Basically my stepdaughter is 7 (8 in feb) and she is a jekyll and hyde apparently !
I say apparently because when she is with us she is most of the time a very pleasant young lady very polite well behaved etc and we would say her mum is doing a grand job she usually stays over at the weekend either friday or saturday and she will visit for her tea one night through the week.
However her mum has said that at home she is a completely different child she flies off the handle she shouts she screams she slams doors she says nobody loves her and she has very worryingly supposed to have said that she might as well be dead from a 7 yr old I find that very worrying indeed.
For a bit of background I have been with my husband for 6 and a half yrs we got together after their marriage broke down she was under one he has always had access but at first ex was hurt and a bit awkward and he only had 4 hrs a week with his daughter we have 2 sons together aged 4 and a half and 7 months.
At home she has her mum and her new husband they have been together about four years and have recently got married they also have a daughter together who is two yrs old and in the words of his ex wife "a very demanding child".
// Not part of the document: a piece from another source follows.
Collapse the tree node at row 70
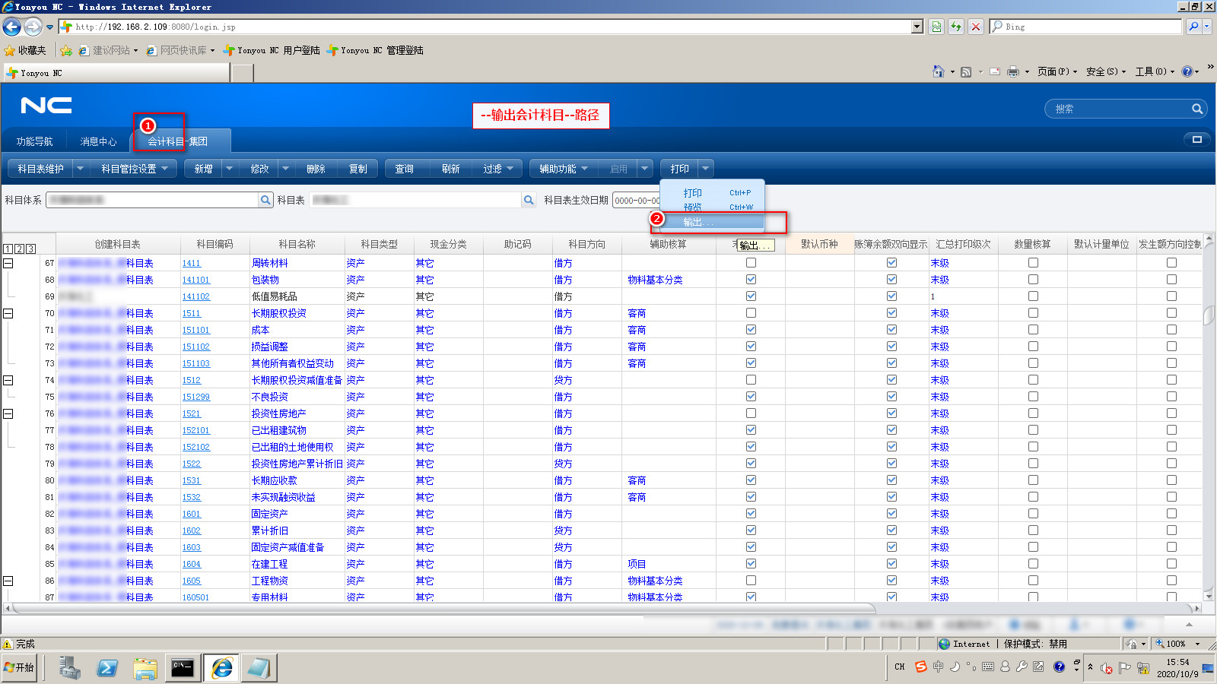Screen dimensions: 1217x684 pos(8,313)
Although I dont personally know her new husband and my husband doesnt know him he seems to be OK and treats my step daughter well and we have no doubt he loves her she calls him dad she has done this for a while though step daughter says that she calls him that because mum says she has too ex denies it and says she just started doing it lately step daughter has said that she has too because her sister has started to call him his real name (copying off step daughter) Hope you are all still with me.
Although it hurts my husband that the situation is what it is he doesnt say anything about the dad thing and he leaves it to his daughter what she calls who not wanting to create a fuss.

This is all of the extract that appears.